Dear Abby,
I’ve read your column for years. Though I don’t always agree with you, I think your insights are valuable because you often help letter writers see their problem from another perspective or at the very least laugh. I often find your comments insightful and enlightening. Unfortunately, your January 6th answer to GENUINELY PUZZLED was truly upsetting.
The letter writer was confused about why a poor young couple with a baby and a toddler who were asking for help near a shopping center would refuse her offer of groceries and request cash instead. Your response assumed that the beggars were frauds who borrowed the children in order to raise more money. It may have been necessary to alert the writer to the reality of professional panhandlers, but it would have been more helpful to also include a charitable alternate view of their situation. Given our current economy, it is not fair to assume that every young family on the streets is there by choice and “doing quite well,” as you wrote.
I have been in Genuinely Puzzled’s situation, and I think she would have appreciated actual advice about how to really help families on the street instead of your professional blow-off. You mentioned that “Some families are truly in need and should be guided to a shelter so they can receive help getting back on their feet.” That is vague pabulum; you failed to suggest any real action that your letter writer (and readers) can take to prepare themselves by contacting local churches and community service organizations to find out what shelters and services exist in their area. Many groups have information cards and service coupons that can be given out instead of cash. Directly supporting such programs through financial support, advocacy and volunteering not only helps people escape homelessness, it can also be rewarding and eye-opening.
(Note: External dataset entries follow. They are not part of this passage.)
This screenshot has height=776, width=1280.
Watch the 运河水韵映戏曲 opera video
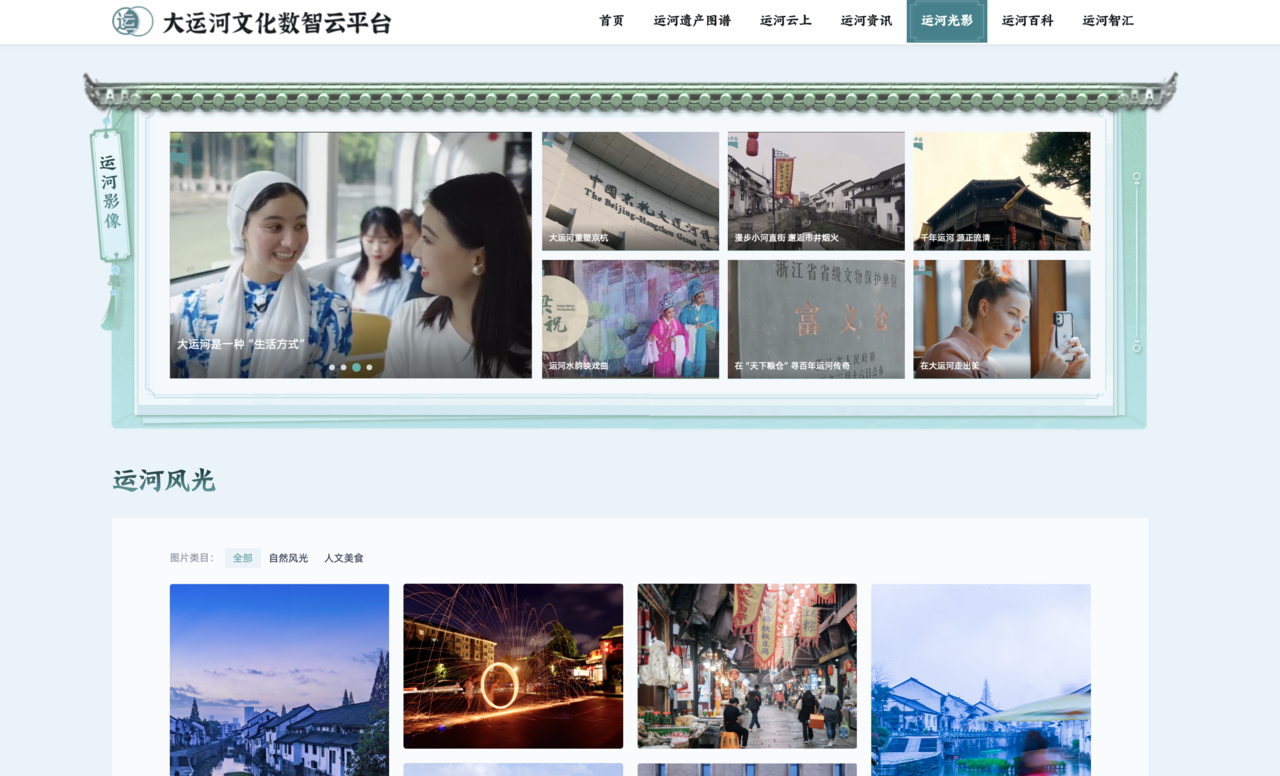[x=629, y=318]
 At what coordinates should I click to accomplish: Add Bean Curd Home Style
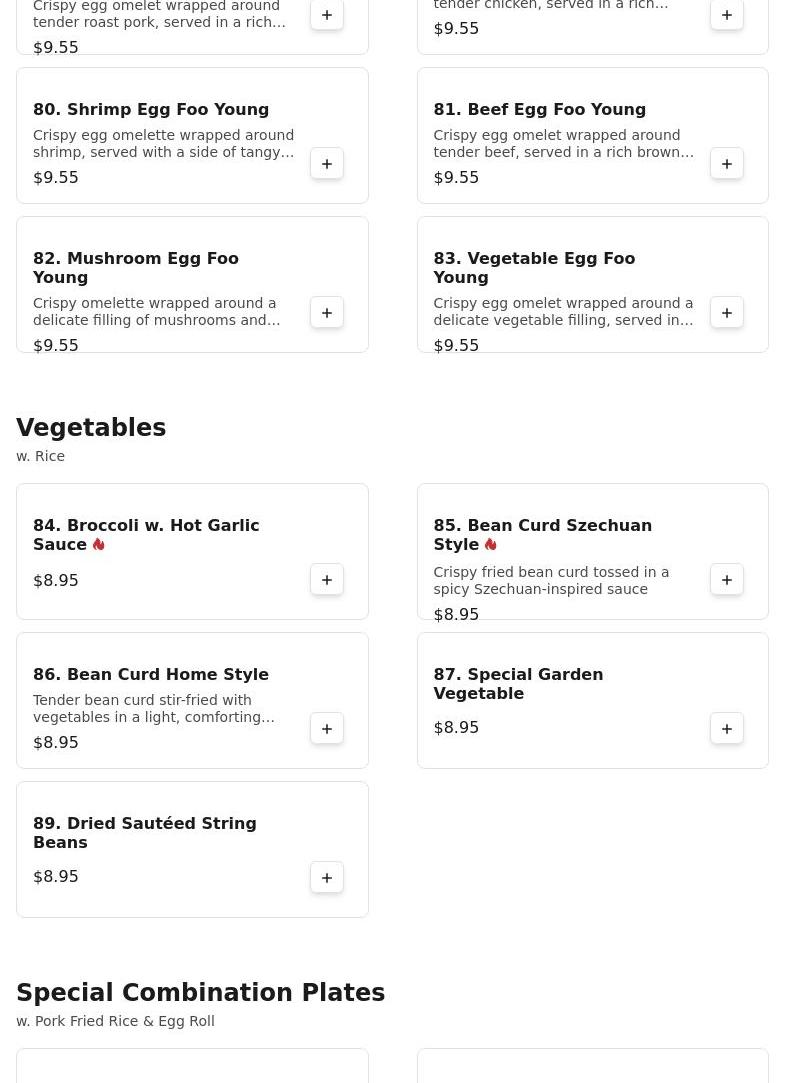pyautogui.click(x=327, y=729)
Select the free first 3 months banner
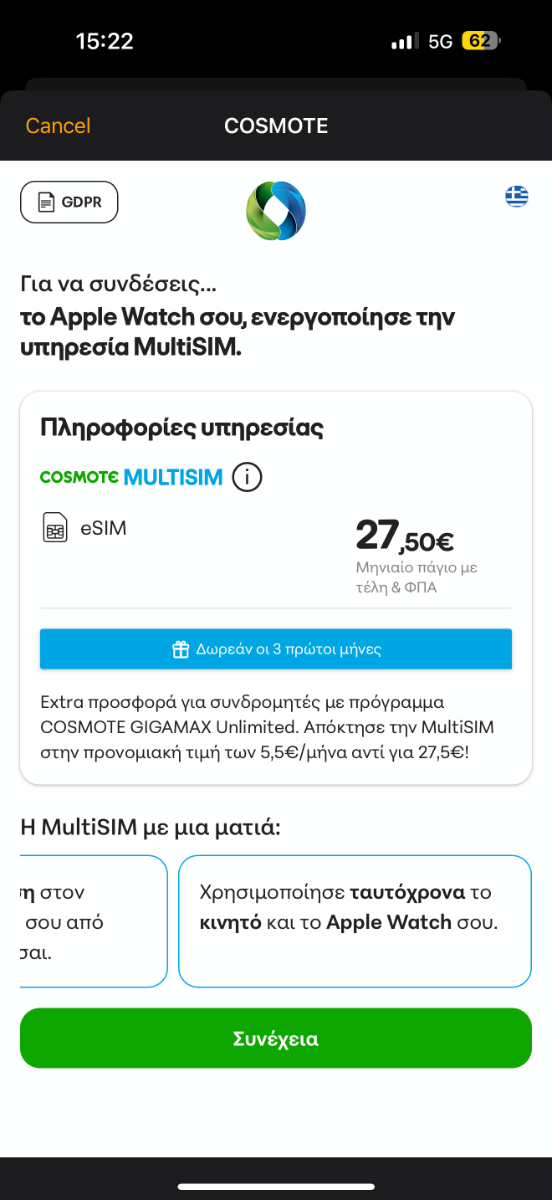This screenshot has width=552, height=1200. tap(276, 649)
This couple said they wanted money to choose their own food and pay their phone bill. It’s their prerogative not to accept a gift that would have been more of a burden than the giver intended. From my conversations with people who are homeless or living in their cars, I have learned that groceries like fresh meat and pasta sauces are useless if you do not have a stove or refrigerator. They either spoil or become one more thing that must be carried. Canned soups like the letter writer mentioned are nutritious but heavy. Daily life in poverty, whether on the streets or in a shelter, is an obstacle course of conflicting rules, laws, schedules and expectations that even college students in a ‘guided experience of homelessness’ find difficult to bear. Your response made it sound as though living on the streets was a career choice, and I will admit that it provoked some rather uncharitable thoughts about you, your career and your privileged background. Then the picture below popped into my Facebook feed and made me think again:
A single advice column can not cure every social ill, and that is not your purpose or your job. Yet it is a shame that instead of educating your readers, you reinforced negative stereotypes that ultimately make it more difficult to provide help to people who have been made poor by circumstances not always within their control. I hope you will avoid this mistake in future columns.
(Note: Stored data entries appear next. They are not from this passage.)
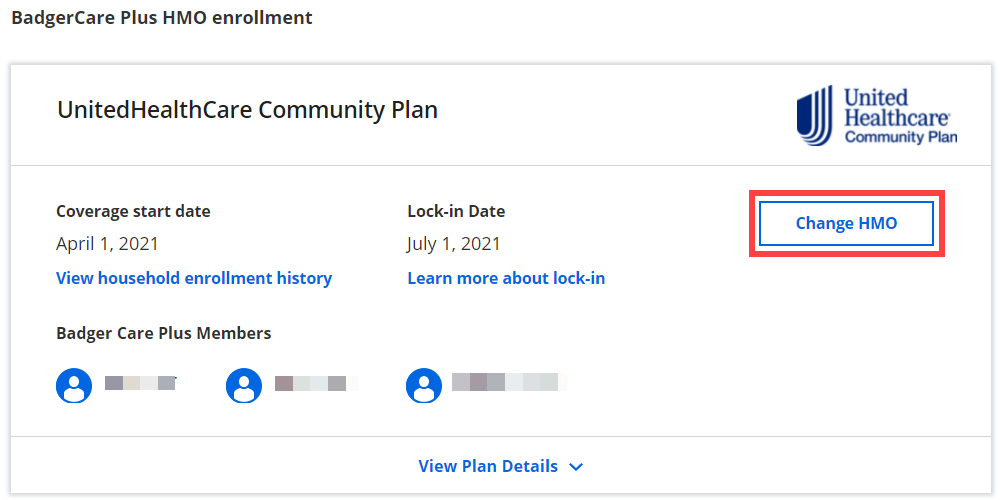Click the April 1, 2021 date
The width and height of the screenshot is (1000, 500).
click(107, 244)
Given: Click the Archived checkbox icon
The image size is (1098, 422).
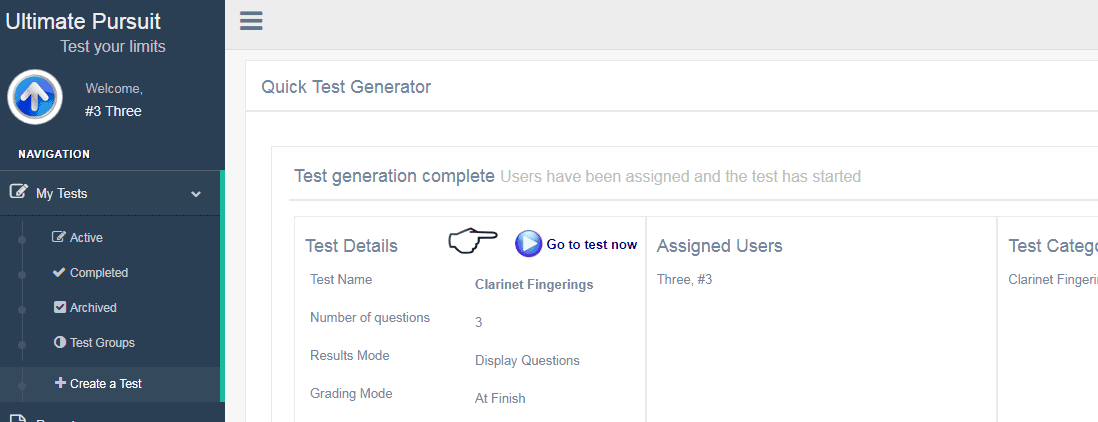Looking at the screenshot, I should (60, 307).
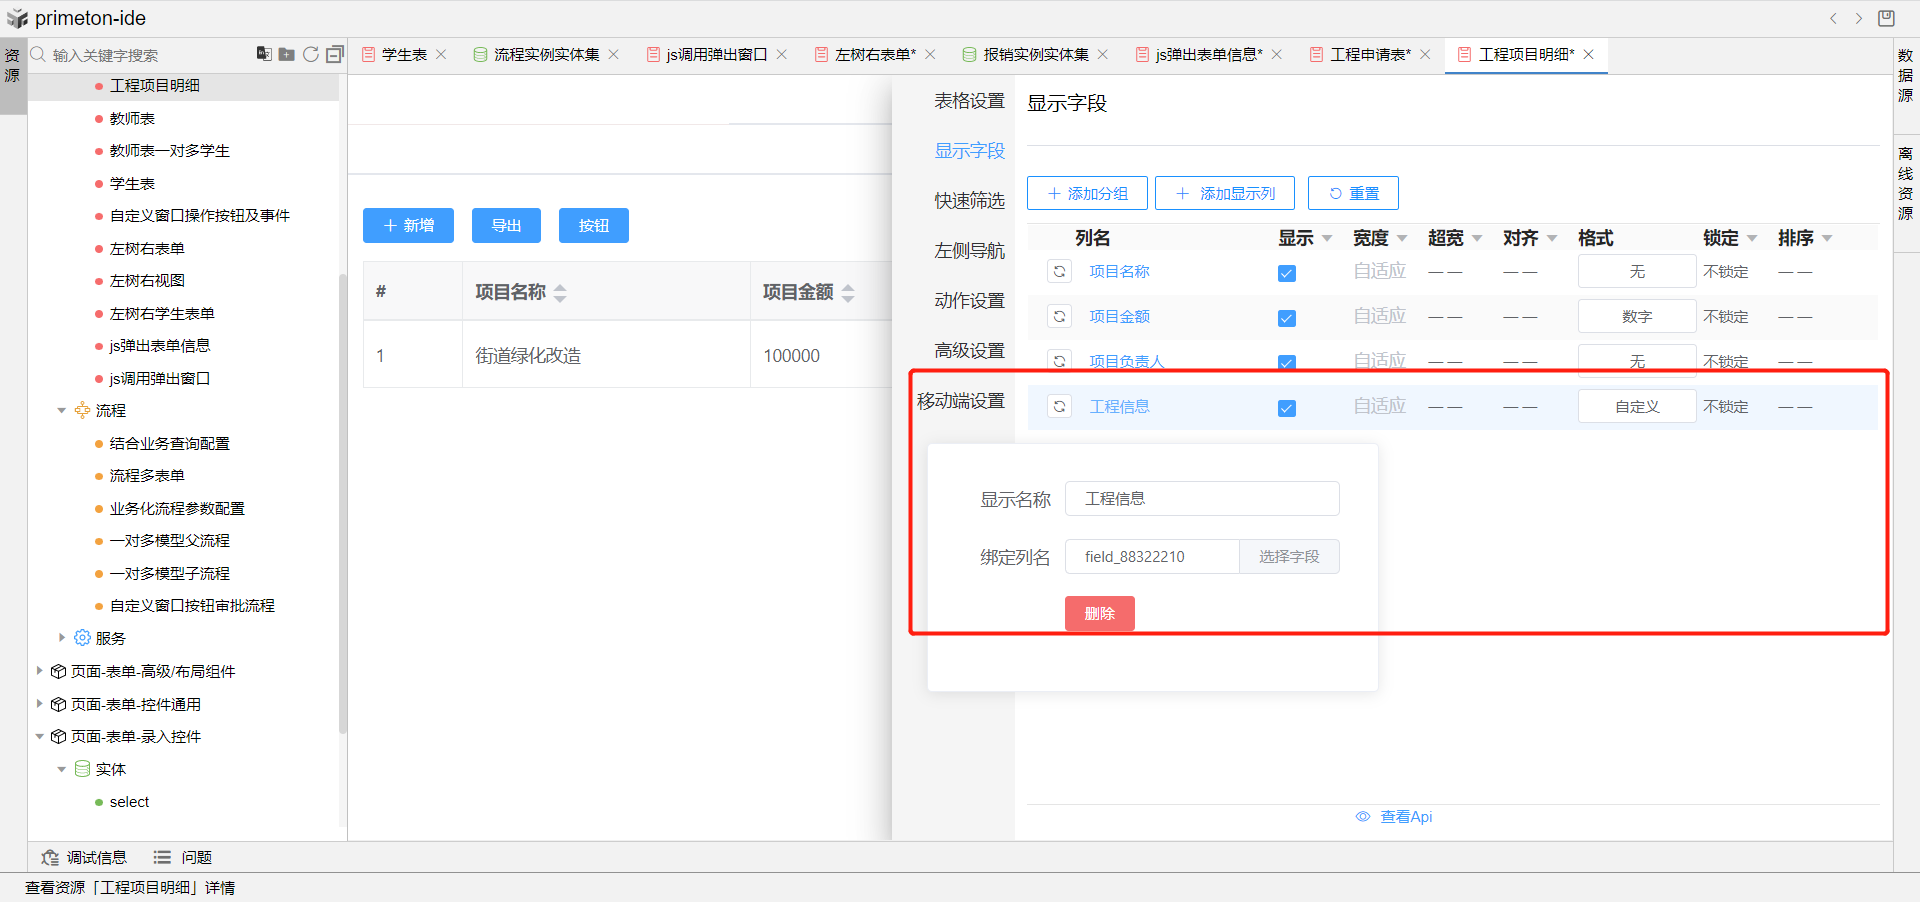1920x902 pixels.
Task: Open the 格式 dropdown for 项目金额
Action: tap(1636, 317)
4 replies on “Assumptions and Presumptions (My Letter to Dear Abby)”
I did not see the original Abby letter LisaHelene but I am much impressed by yours. Measured, calm, informative. It is possible that couple with babe may be chancers. Here in South Africa women carry babies on their backs and beg and it is a known fact that many times they are borrowed babies.
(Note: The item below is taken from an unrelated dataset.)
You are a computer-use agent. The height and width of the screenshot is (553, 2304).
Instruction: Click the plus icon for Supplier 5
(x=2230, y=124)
Anyway, may your letter to Abby help others to think more about this and to find out where they can guide those on the streets to find shelter.
I fixed the link to the letter so you can read it if you’re interested, Susan. Professional beggars and chancers are a problem that complicates helping people living on the streets and the public needs to be educated about it. The general response may be that the couple in the letter should be in a shelter but very few people realize that here in the US most areas do not have enough space in the shelters, especially for families with children. That’s why I was so upset that Abby didn’t encourage her readers to support worthy organizations.
That was a rather quick response with not much thought by Dear Abby! Quite disappointing. Great follow-up letter! I enjoyed your thoughtfulness and insight…more people should learn not to be so fast to assume things.
Very nice post. I appreciate your compassionate yet practical perspective.